- _WORK ORDER_:
Set down exactly, from the records below, the line with "Click the VIEW" through the line with "Task: Click the divider", and nothing else.

BEGIN DATA FOR PROCESSING

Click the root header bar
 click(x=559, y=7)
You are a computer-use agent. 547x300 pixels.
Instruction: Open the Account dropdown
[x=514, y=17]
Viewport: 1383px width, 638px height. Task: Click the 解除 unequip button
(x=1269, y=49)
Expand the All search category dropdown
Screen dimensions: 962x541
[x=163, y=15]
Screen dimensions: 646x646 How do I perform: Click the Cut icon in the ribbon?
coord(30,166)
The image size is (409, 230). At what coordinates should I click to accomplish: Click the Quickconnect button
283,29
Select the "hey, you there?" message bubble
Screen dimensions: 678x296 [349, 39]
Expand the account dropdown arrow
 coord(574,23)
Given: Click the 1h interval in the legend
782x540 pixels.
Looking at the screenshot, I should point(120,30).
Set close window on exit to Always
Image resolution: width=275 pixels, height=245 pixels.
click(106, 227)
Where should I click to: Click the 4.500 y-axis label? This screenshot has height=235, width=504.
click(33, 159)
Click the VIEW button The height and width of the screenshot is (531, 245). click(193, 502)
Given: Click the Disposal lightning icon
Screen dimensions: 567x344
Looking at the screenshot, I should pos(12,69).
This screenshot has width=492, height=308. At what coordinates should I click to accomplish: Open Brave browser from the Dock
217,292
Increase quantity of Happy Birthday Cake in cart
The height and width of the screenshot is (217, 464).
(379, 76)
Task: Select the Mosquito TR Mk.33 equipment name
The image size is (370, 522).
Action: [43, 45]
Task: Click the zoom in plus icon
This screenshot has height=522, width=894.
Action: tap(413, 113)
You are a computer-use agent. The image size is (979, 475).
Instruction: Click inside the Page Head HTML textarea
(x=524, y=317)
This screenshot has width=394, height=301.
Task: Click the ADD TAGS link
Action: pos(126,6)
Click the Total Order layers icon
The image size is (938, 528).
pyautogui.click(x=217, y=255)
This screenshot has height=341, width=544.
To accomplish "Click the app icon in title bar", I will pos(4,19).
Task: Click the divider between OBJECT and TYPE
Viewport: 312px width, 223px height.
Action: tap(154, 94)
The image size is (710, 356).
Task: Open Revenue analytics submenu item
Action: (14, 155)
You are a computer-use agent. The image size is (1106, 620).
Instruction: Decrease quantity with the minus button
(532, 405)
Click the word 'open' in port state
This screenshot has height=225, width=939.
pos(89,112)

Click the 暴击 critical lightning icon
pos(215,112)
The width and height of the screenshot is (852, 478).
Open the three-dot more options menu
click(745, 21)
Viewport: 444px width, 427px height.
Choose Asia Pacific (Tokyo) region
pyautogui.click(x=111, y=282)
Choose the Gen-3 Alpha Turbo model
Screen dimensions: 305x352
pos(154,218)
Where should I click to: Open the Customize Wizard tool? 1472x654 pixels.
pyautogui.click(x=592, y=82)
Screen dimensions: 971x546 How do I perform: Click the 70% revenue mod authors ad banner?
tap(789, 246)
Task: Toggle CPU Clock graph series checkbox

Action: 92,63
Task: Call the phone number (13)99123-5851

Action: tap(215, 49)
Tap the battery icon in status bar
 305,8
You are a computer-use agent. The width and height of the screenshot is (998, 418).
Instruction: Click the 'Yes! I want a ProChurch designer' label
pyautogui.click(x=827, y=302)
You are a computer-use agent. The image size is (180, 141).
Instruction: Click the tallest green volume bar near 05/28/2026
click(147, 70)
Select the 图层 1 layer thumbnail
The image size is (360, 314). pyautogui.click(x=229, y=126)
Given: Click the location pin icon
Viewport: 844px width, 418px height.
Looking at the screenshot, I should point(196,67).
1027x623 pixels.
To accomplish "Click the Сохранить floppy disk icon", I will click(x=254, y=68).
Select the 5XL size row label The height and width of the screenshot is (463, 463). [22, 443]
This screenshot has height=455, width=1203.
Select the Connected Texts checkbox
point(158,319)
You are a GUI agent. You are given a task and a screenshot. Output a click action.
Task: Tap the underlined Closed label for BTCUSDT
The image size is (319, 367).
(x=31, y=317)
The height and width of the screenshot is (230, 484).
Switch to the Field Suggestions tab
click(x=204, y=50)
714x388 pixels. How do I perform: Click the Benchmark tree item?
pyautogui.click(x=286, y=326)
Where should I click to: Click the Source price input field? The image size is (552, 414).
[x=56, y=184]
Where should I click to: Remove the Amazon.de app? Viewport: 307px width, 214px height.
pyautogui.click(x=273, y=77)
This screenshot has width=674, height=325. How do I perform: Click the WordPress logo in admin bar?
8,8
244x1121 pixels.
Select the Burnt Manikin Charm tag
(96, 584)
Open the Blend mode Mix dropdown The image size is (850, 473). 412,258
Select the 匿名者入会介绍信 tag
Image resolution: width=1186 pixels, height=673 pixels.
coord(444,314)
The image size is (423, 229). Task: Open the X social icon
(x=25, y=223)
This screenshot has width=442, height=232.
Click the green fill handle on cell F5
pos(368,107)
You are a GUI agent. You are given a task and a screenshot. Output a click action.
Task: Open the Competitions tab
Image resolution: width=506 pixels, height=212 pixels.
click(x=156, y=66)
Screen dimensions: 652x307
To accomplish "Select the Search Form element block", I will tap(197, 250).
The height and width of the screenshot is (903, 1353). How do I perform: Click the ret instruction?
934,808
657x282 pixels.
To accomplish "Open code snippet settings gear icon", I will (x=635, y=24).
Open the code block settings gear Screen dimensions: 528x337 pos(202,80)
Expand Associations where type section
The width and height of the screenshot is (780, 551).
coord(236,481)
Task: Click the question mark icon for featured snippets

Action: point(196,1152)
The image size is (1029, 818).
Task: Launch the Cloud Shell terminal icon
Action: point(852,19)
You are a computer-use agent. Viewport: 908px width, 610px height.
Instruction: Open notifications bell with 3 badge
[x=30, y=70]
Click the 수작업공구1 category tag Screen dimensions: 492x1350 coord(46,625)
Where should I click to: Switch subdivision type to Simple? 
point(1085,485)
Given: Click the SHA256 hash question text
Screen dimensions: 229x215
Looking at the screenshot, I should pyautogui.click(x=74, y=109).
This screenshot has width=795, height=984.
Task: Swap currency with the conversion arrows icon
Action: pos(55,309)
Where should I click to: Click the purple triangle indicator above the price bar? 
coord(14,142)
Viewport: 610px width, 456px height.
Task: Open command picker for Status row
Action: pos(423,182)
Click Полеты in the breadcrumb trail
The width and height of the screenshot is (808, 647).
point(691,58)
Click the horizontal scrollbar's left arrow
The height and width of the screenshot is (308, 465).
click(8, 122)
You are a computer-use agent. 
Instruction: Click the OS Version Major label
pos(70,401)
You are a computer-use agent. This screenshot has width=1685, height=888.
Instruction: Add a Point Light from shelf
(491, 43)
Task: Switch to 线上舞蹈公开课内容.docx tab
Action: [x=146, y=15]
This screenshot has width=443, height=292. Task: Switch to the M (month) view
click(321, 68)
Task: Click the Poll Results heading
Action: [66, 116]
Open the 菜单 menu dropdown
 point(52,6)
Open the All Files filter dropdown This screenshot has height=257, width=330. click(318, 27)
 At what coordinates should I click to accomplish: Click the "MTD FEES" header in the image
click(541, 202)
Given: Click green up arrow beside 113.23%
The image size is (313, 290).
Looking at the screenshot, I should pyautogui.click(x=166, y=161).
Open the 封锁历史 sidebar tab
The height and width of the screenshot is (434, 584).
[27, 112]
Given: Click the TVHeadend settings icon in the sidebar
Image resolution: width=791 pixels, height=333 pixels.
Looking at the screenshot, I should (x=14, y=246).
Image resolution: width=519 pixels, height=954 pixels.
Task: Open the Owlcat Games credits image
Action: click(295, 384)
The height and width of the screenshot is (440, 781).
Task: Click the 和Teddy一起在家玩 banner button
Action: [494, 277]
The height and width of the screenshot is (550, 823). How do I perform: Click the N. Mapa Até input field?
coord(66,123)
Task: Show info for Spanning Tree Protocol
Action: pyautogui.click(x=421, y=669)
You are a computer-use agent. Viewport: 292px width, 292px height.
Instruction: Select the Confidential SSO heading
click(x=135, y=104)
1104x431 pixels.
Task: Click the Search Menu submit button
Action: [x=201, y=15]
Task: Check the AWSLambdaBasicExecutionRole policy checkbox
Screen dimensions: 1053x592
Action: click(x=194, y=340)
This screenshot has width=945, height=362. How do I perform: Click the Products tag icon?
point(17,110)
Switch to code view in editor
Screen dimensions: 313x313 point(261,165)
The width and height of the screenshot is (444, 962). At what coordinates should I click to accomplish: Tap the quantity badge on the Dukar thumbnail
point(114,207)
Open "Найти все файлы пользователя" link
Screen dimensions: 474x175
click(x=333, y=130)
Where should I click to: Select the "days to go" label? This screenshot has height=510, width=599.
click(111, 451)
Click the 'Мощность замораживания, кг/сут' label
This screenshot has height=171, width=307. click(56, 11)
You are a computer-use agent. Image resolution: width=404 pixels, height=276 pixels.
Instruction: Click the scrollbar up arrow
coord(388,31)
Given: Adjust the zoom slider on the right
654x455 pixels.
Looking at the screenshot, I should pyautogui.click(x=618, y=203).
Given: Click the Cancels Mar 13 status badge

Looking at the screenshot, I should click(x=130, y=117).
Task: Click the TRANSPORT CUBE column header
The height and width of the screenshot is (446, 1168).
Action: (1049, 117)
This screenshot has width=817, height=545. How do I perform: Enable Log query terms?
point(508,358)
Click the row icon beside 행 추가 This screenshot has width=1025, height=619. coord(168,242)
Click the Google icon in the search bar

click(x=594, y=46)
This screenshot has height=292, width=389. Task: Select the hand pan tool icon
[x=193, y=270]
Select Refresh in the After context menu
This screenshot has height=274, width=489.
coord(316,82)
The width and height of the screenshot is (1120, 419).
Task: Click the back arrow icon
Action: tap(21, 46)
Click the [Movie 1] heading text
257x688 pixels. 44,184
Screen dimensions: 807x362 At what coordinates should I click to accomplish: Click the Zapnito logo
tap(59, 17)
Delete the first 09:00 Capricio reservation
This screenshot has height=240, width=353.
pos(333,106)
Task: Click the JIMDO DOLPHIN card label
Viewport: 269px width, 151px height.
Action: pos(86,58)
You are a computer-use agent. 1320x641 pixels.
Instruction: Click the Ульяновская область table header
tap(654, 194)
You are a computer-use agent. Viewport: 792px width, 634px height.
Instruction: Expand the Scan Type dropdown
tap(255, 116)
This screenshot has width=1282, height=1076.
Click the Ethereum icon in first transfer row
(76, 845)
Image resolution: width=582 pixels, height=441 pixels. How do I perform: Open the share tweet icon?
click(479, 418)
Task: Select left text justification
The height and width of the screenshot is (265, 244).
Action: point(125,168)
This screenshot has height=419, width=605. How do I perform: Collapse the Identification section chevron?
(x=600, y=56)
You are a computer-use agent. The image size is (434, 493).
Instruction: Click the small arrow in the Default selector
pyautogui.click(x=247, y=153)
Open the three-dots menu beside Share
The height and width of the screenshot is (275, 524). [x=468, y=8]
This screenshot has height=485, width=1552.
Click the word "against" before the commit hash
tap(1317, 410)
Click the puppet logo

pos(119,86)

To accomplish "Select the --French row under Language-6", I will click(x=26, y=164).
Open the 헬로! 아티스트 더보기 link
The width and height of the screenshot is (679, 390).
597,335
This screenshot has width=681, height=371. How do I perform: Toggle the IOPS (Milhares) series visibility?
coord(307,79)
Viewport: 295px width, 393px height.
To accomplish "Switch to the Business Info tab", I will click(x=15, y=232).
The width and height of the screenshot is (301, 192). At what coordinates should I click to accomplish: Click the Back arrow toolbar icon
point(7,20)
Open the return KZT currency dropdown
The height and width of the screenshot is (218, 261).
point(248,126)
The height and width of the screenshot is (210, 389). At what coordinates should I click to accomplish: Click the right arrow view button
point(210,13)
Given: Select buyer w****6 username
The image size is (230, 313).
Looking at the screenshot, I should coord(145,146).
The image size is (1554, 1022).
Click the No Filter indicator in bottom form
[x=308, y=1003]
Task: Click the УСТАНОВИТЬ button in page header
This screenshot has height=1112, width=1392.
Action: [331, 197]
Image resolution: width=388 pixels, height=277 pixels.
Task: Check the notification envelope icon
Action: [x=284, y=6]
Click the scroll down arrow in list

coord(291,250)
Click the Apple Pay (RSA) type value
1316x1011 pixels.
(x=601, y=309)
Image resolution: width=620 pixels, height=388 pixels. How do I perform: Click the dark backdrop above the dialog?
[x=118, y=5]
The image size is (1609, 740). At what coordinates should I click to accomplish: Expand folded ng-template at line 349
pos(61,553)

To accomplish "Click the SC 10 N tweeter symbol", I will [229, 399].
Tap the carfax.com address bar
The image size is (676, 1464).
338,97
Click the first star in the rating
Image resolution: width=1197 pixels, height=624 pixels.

END DATA FOR PROCESSING

- _ANSWER AREA_:
Click the VIEW button The height and width of the screenshot is (531, 245). click(193, 502)
Given: Click the Disposal lightning icon
Screen dimensions: 567x344
Looking at the screenshot, I should pos(12,69).
This screenshot has width=492, height=308. At what coordinates should I click to accomplish: Open Brave browser from the Dock
217,292
Increase quantity of Happy Birthday Cake in cart
The height and width of the screenshot is (217, 464).
(379, 76)
Task: Select the Mosquito TR Mk.33 equipment name
The image size is (370, 522).
Action: [43, 45]
Task: Click the zoom in plus icon
This screenshot has height=522, width=894.
Action: tap(413, 113)
You are a computer-use agent. The image size is (979, 475).
Instruction: Click inside the Page Head HTML textarea
(x=524, y=317)
This screenshot has width=394, height=301.
Task: Click the ADD TAGS link
Action: pos(126,6)
Click the Total Order layers icon
The image size is (938, 528).
pyautogui.click(x=217, y=255)
This screenshot has height=341, width=544.
To accomplish "Click the app icon in title bar", I will pos(4,19).
Task: Click the divider between OBJECT and TYPE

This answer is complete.